7Les relations jugées réalistes sont ainsi celles qui correspondent au vécu subjectif des enfants, qu’il s’agisse d’une discordance entre amitié chez l’une et attirance amoureuse chez l’autre, évoquée par Charline à travers l’idée de « friendzone » (lieu imaginaire où se trouve « bloqué » l’ami dont les sentiments amoureux ne sont pas réciproques), ou de relations qui se nouent au fil des années comme dans la saga Harry Potter mentionnée par Théotime (« ça c’est possible vu qu’ils se rencontrent et ensuite ils deviennent meilleurs amis »). À l’opposé, les relations amicales ou amoureuses qui se mettent en place trop rapidement sont fréquemment jugées suspectes, tout comme les revirements trop fréquents de sentiments, ou leur expression exacerbée :

« Ben des fois y’en a des disputes entre les amoureux, mais là c’est, on dirait que euh t’as failli mourir quoi (rires). C’est un peu exagéré » Emy, 11 ans, 6e, père vendeur, mère ouvrière (à propos de la chanson « Juste toi et moi » de Lenni Kim).
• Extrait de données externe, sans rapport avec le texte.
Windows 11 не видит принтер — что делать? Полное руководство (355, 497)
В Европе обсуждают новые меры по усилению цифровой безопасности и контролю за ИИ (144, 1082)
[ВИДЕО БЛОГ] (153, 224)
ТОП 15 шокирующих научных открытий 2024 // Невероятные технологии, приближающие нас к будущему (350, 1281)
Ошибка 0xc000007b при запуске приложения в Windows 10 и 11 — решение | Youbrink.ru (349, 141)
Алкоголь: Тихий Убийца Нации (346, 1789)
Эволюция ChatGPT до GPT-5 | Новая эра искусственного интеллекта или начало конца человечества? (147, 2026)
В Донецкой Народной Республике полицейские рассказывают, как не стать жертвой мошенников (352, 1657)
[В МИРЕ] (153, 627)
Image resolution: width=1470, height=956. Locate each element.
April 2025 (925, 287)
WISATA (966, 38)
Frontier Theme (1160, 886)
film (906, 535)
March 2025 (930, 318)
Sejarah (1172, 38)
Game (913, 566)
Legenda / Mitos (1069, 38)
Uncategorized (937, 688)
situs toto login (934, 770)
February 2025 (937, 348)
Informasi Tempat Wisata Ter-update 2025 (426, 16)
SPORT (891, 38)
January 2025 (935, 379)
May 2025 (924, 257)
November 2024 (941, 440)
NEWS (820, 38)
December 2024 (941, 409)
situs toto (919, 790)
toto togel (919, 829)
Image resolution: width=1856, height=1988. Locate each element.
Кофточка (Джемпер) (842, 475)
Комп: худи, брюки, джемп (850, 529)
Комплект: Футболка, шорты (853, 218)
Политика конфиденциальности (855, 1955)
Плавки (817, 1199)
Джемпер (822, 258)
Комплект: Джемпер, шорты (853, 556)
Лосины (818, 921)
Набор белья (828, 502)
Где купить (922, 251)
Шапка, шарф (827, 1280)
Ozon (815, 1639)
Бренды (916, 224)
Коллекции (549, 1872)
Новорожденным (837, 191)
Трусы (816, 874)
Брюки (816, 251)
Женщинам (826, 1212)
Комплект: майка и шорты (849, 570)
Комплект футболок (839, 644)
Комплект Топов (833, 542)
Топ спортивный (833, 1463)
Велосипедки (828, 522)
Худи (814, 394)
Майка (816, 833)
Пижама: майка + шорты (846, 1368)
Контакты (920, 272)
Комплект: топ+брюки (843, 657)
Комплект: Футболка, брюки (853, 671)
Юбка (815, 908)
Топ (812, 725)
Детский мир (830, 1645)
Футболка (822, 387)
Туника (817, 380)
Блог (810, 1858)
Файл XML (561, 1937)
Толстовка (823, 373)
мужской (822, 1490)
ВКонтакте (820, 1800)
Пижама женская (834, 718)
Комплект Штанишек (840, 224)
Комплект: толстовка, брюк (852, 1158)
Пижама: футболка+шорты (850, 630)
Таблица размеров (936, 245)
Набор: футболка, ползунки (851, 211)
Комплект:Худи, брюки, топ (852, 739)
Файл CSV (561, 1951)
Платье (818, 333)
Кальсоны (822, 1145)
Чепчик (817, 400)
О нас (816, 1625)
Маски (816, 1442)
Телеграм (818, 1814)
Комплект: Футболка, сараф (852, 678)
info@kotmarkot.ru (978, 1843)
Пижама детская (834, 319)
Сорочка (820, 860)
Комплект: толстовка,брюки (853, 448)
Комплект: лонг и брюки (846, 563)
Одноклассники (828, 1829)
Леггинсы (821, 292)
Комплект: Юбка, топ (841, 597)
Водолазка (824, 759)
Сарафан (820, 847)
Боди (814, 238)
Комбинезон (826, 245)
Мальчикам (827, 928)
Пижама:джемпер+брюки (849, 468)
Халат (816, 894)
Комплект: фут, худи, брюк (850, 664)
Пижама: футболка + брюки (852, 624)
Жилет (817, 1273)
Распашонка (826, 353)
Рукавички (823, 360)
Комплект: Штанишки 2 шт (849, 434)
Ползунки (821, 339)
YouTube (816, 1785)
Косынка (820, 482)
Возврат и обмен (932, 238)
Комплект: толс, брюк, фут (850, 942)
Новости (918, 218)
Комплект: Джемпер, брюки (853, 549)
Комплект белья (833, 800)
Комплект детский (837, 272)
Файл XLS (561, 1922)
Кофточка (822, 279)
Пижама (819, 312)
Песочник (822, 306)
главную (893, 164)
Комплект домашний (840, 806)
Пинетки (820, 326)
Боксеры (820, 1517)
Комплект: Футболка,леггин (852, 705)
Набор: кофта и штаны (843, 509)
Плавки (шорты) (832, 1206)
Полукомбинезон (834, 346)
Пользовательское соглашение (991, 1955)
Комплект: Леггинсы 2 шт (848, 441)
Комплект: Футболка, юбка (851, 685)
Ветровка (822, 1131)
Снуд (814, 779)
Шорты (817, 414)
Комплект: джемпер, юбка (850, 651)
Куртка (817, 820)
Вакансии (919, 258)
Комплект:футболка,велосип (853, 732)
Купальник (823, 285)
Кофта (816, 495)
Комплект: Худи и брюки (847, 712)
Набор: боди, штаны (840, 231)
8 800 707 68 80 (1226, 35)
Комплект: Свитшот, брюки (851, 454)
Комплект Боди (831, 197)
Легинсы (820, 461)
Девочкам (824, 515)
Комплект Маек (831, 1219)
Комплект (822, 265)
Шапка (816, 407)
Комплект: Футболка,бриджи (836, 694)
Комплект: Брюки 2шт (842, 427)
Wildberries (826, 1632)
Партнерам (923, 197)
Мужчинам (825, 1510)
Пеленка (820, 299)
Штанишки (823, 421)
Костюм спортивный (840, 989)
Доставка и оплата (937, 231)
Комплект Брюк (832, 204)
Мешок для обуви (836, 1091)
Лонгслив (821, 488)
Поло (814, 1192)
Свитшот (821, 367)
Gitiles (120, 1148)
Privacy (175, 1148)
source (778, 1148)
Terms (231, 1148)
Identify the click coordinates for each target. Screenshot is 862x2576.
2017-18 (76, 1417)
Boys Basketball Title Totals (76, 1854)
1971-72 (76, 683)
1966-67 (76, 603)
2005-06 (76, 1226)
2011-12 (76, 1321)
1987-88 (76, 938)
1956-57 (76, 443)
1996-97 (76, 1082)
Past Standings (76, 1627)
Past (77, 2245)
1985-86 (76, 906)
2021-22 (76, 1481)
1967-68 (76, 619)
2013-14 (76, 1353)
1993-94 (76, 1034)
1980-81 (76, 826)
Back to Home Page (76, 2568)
[À propos du « coup de foudre » entre Hans et Anna dans La Reine des neiges] « Bah c’est un dessin animé, c’est pas la réalité ! Bon, ça ça peut arriver pour certaines personnes mais bon heu… c’est qu’un dessin animé, c’est pas forcément lié à la réalité » Juliette, 9 ans, CM1, père cadre d’entreprise, mère psychiatre.

8La vraisemblance des images de l’amour dans les productions culturelles est évaluée à la lumière des relations vécues directement par les enfants, ou de celles dont ils sont témoins parmi leurs pairs, mais aussi parmi les adultes de leur entourage. Ainsi, Pauline (13 ans), dont les parents sont séparés, et qui vit en famille recomposée avec sa mère et son beau-père, rejette le stéréotype d’un amour idéal qui durerait « toute la vie », tel qu’il est représenté dans les films Disney dont elle critique l’absence de réalisme (« c’est des mensonges ») : cette vision de l’amour ne tient pas face à l’exemple de sa mère, qu’elle juge plus heureuse avec son beau-père qu’elle ne l’était avec son père. Cependant, l’idée qu’on puisse avoir plusieurs relations amoureuses successives au cours de sa vie n’apparaît pas uniquement chez les enfants dont les parents sont séparés, même si elle peut être renforcée par les recompositions familiales. La présence de cette représentation de l’amour chez les enfants interrogés illustre les évolutions contemporaines des parcours amoureux, marqués par une augmentation du nombre de relations jugées importantes au cours de la vie (Rault et Régnier-Loilier, 2015). Cette mise à distance critique des images culturelles à la lumière de l’expérience quotidienne des enfants, déjà mise en évidence par Simon Massei à propos de la réception d’un corpus de films Disney (Massei, 2015), ne concerne pas que les dessins animés, puisqu’on la retrouve ici sur un corpus plus diversifié : modèles fictionnels mais aussi mise en scène médiatique (dans le cas de la téléréalité ou des vidéos Youtube) sont ainsi questionnés par les enquêtés.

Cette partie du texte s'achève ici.